YOUR TASKS:
A. In the essay on New Year's resolutions, what does it say resolutions are the adult version of?
B. Continue the essay on New Year's resolutions from where it stops.

EXCERPT:
►
The Great New Year’s Resolution Hoax: Bullshit Goals for Bullshit Times
Have you ever met someone who’s kept all their New Year’s resolutions? Of course not. That person doesn’t exist. The only people sticking to resolutions are fictional characters in Hallmark movies, and even they’d break if you put them in a room with a pint of Ben & Jerry’s. Resolutions are like flaming bags of dog crap we leave on our own doorsteps—predictable, pointless, and stinking of failure.
And yet, every December 31st, we play along. We pour champagne, kiss someone questionable with a cold sore at midnight, and make promises to ourselves that are as fleeting as our buzz. “I’ll lose weight! I’ll quit drinking! I’ll finally learn French!” Sure, Jan. By the third week of January, the gym membership is canceled, the wine rack is restocked, and you’ve convinced yourself that you’re fluent because you can say, “Bonjour, je vais totalement changer ma vie cette année.” (English translation: “Hello, I’m totally going to change my life this year.”) Spoiler alert: You won’t.
Let’s level with each other: keeping a New Year’s resolution is about as likely as finding a parking spot at Costco on a Saturday afternoon. It’s a nice fantasy, but deep down, you know it’s not happening. And if you’re one of those rare unicorns who claims to have kept a resolution, we don’t believe you. Show us receipts—or better yet, your therapist’s notes.
Resolutions are the adult version of writing a letter to Santa. “Dear 2025, I’ve been so good this year. Please bring me six-pack abs, perfect finances, and emotional stability.” The difference? Santa’s got elves. All you’ve got is a half-empty fridge, a pile of unpaid bills, and the crushing weight of reality.
◄
(Dataset excerpts)
►
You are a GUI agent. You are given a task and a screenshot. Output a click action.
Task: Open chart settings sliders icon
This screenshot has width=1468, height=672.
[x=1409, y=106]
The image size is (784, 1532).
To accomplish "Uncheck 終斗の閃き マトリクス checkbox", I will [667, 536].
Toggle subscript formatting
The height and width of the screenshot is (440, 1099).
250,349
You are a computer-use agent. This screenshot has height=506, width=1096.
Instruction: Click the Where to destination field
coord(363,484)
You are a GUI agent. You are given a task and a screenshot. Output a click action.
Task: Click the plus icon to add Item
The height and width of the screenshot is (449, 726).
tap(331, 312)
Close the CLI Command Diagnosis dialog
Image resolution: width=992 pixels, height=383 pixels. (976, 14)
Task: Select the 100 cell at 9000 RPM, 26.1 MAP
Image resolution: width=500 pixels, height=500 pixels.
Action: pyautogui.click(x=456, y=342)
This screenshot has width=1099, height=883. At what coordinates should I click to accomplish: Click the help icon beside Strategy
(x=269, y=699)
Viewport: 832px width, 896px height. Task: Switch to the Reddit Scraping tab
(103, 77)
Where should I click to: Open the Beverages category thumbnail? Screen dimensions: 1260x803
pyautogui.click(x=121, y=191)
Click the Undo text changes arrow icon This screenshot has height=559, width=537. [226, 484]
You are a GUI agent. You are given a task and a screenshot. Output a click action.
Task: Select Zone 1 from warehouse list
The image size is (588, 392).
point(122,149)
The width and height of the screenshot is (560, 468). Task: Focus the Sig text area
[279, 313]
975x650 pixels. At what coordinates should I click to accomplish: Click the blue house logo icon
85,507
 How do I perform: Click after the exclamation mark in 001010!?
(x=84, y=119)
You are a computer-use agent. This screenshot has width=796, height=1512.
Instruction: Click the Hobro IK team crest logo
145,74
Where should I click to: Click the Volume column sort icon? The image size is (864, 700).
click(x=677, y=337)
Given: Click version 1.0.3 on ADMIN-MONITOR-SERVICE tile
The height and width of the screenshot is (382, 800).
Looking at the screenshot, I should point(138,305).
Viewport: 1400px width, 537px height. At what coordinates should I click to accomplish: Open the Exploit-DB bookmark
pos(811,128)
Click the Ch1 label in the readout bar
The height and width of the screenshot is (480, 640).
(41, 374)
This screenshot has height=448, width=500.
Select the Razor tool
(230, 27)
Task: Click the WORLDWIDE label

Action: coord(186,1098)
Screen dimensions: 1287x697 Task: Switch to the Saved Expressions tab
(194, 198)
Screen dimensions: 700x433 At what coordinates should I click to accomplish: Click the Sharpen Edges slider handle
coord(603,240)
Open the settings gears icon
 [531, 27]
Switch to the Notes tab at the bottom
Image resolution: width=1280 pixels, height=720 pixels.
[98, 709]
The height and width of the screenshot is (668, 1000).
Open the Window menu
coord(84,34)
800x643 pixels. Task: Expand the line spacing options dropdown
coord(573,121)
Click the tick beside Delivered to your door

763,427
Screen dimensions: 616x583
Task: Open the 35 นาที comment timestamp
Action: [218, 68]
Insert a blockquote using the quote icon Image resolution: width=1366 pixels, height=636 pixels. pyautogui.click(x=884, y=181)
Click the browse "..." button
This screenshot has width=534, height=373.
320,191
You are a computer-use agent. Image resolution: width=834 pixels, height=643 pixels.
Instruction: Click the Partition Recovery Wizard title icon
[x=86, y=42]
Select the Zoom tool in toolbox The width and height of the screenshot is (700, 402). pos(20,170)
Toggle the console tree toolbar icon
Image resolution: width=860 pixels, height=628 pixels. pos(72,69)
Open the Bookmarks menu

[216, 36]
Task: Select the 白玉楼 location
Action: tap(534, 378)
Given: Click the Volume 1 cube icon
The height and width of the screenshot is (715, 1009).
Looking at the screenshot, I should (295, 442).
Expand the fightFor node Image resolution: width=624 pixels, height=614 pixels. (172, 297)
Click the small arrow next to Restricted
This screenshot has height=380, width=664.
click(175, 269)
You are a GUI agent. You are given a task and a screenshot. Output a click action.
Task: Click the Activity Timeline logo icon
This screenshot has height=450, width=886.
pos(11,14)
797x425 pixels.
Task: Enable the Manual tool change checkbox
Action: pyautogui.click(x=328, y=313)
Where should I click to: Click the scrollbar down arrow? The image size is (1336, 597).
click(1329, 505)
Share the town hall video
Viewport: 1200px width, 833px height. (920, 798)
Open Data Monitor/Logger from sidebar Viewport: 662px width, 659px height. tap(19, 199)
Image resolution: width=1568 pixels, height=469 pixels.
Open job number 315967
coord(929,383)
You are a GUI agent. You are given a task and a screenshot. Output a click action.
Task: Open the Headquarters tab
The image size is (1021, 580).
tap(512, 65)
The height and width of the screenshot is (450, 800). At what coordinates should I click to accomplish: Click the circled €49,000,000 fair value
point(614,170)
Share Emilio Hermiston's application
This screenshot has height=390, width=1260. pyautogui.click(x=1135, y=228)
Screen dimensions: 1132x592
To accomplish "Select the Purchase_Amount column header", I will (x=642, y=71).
◄
TASK RESPONSES:
A. Writing a letter to Santa.

B.
Here’s the kicker: we don’t even believe in this crap. Resolutions are just performative optimism—a lie we tell ourselves because it’s easier than admitting that we’ll stay the same flawed, carb-loving gremlins we’ve always been. And society eats it up like it’s the last slice of New Year’s Eve pizza. We know the failure stats. Over 90% of resolutions crash and burn harder than your uncle at the holiday eggnog bowl. But we do it anyway, like moths to a flame—or boomers to Facebook scams.
So, what’s the takeaway here? Forget the lofty bullshit. Set attainable goals, like staying hydrated, not flipping someone off in traffic unless they really deserve it, or remembering to take your vitamins (or at least pretending you know where they are). You might not become a better person, but at least you’ll stay entertaining. And in a world full of fitness influencers and fake gurus, being the funny one might just make you the most tolerable asshole in the room. Cheers to that.